Mientras el oficialismo se muestra ignífugo ante crisis con repercusión internacional, como la generada por la desaparición de Santiago Maldonado, y al mismo tiempo da golpes de efecto de alto rendimiento, como la detención del sindicalista platense Juan Pablo “Pata” Medina, el peronismo de la provincia de Buenos Aires se revuelve en su crisis interna, que no parece poder esperar, para estallar, hasta después de las urnas del 22 de octubre. El escenario se advierte en las encuestas, que muestran a Cambiemos dándole vuelta el partido de las PASO a la ex presidenta Cristina Fernández.
A las fugas de dirigentes de peso de los espacios de raíz peronista que quedaron fuera de combate polarización mediante –los que lideran Sergio Massa y Florencio Randazzo- se sumó este miércoles una foto que hizo temblar las estanterías de Unidad Ciudadana, el frente que armó CFK para competir en este turno electoral: dos intendentes k del conurbano, Gustavo Menéndez (Merlo) y Leonardo Nardini (Malvinas Argentinas), y un tercero del interior cercano, Santiago Maggiotti (Navarro), todos del ex Grupo Fénix, promocionaron en redes sociales una selfie con el más entusiasta armador del peronismo sin Cristina, el jefe de los senadores nacionales del PJ, Miguel Pichetto.
En el entorno de uno de los jefes comunales que participaron de esa reunión negaron que la imagen haya sido un aviso de ruptura con el espacio conducido por la ex mandataria. Primero casetearon con excusas institucionales y después fueron por la épica de la unidad: le dijeron a Letra P que buscan “generar acercamientos de las partes que alguna vez estuvieron juntas y, por diferentes situaciones, hoy están lejos”.
O sea: los alcaldes se constituyeron en facilitadores de la reunificación del peronismo, una idea que, como viene informando Letra P, no está en la cabeza del rionegrino Pichetto. O sí, pero la que no está en sus planes de reconstrucción del movimiento nacional es Cristina, de quien ha dicho públicamente que debería tomar el beneficio de la jubilación.

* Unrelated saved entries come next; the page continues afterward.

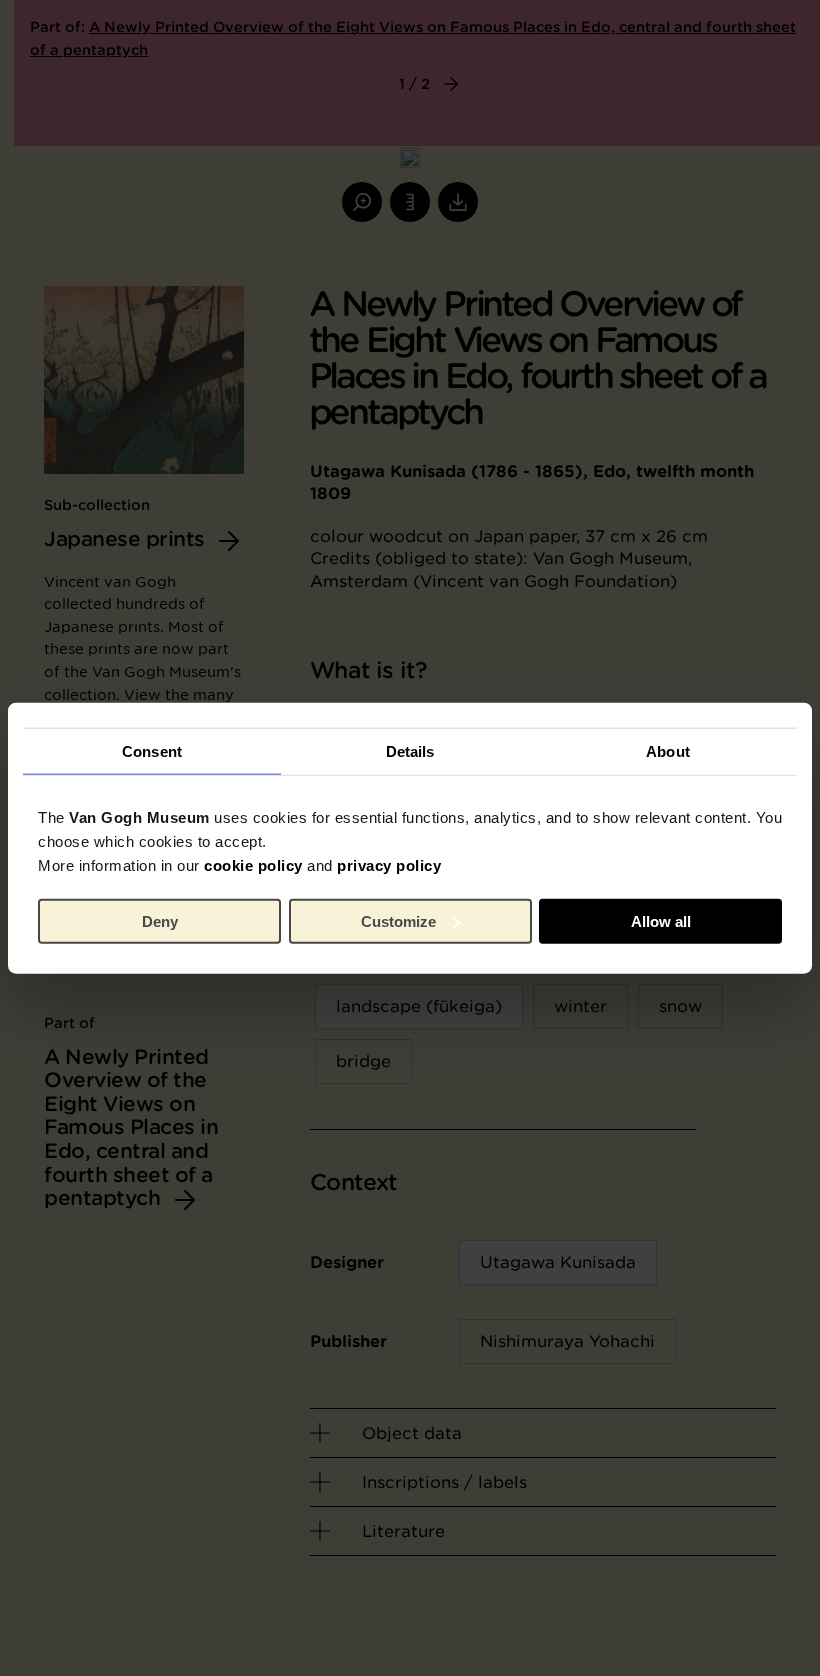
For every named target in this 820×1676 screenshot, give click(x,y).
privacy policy (389, 865)
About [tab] (668, 750)
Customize (398, 920)
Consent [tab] (152, 750)
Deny (160, 920)
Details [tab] (410, 750)
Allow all (661, 920)
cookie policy (253, 865)
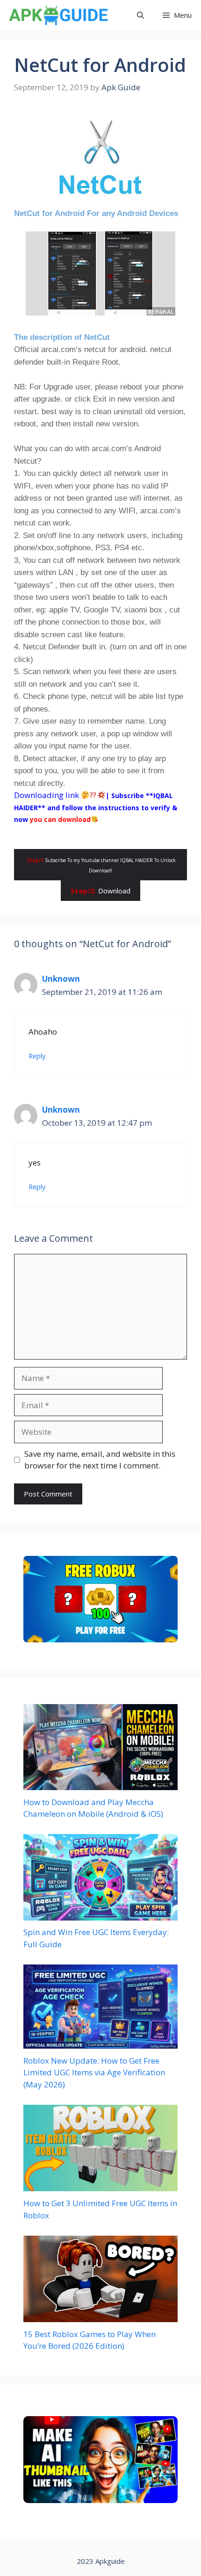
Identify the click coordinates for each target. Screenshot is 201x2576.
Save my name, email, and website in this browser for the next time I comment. (99, 1459)
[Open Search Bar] (140, 15)
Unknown (61, 978)
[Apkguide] (57, 15)
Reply (37, 1055)
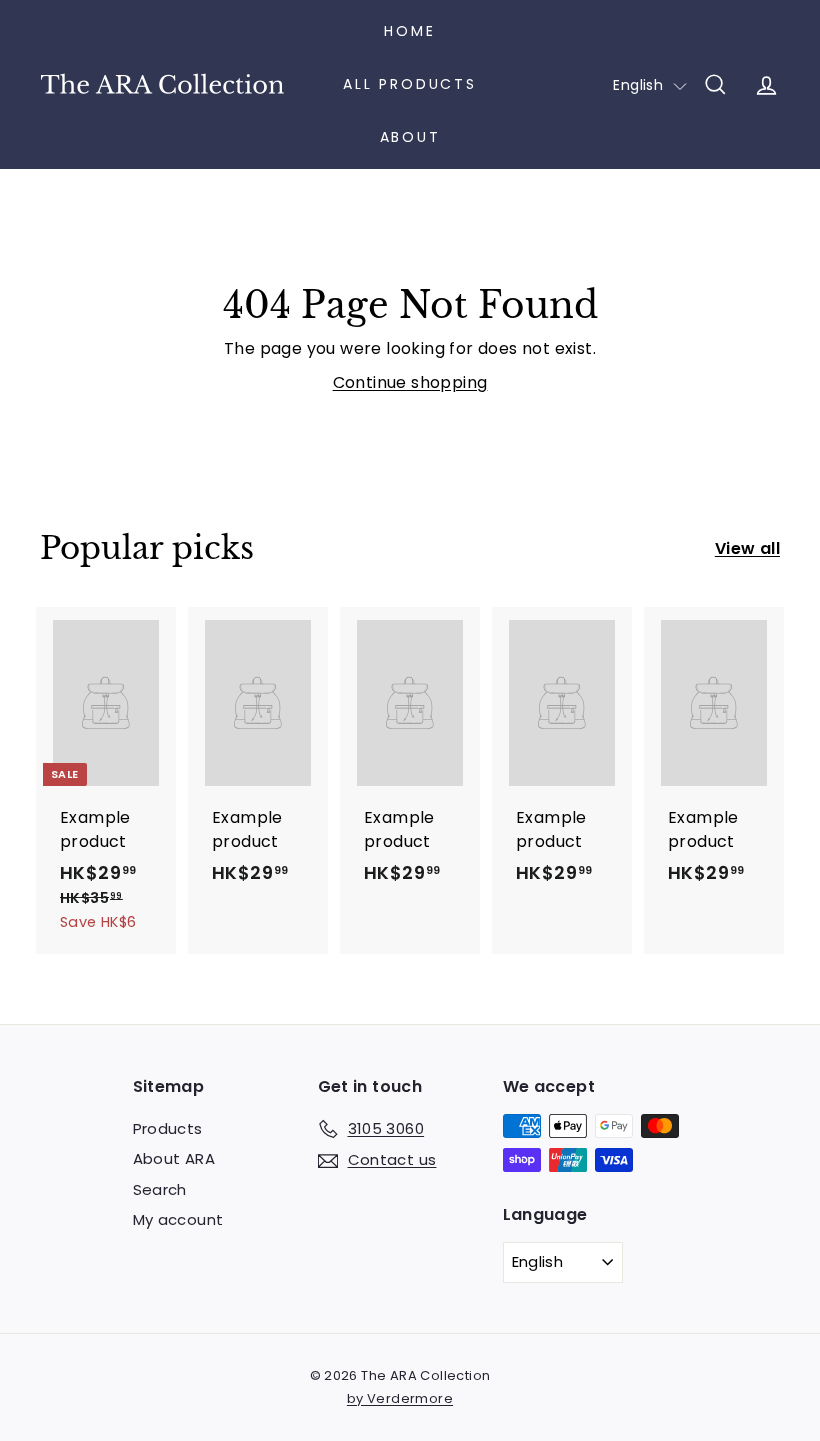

La foto causó un cimbronazo porque jugadas de ese voltaje no estaban en las especulaciones de nadie dentro de Unidad Ciudadana a menos de tres semanas de las urnas, mientras CFK rema una campaña de alta intensidad para evitar que se cumpla la profecía de los encuestadores. De hecho, la ex presidenta, más que perder soldados, estaba sumando a los que escapaban de la catástrofe randazzista, por ejemplo.
Para muestra, un botón de este mismo jueves: la reunión –con foto posterior en redes sociales oficiales de UC- con el intendente de Hurlingham, Juanchi Zabaleta, integrante hasta hace muy poco del grupo duro de caciques territoriales que habían puesto sus huevos en la canasta de la renovación propuesta por el ex ministro del Interior. Aunque, en este escenario de noticias en tiempo de video clip, la imagen nació sepia.
Mientras tanto, como informó este jueves Letra P, el intendente de Lomas de Zamora, Martín Insaurralde, que se siente cómodo en el puesto de líbero y maneja bien el arte de la caña de pescar en los ríos revueltos, salta por encima de la grieta y, con la mira en 2019 y en el palacio platense de la Gobernación, mostró su cultura bipartidista republicana con unas fotos llenas de sonrisas con su vecino el alcalde de Lanús y barón PRO más próspero Néstor Grindetti.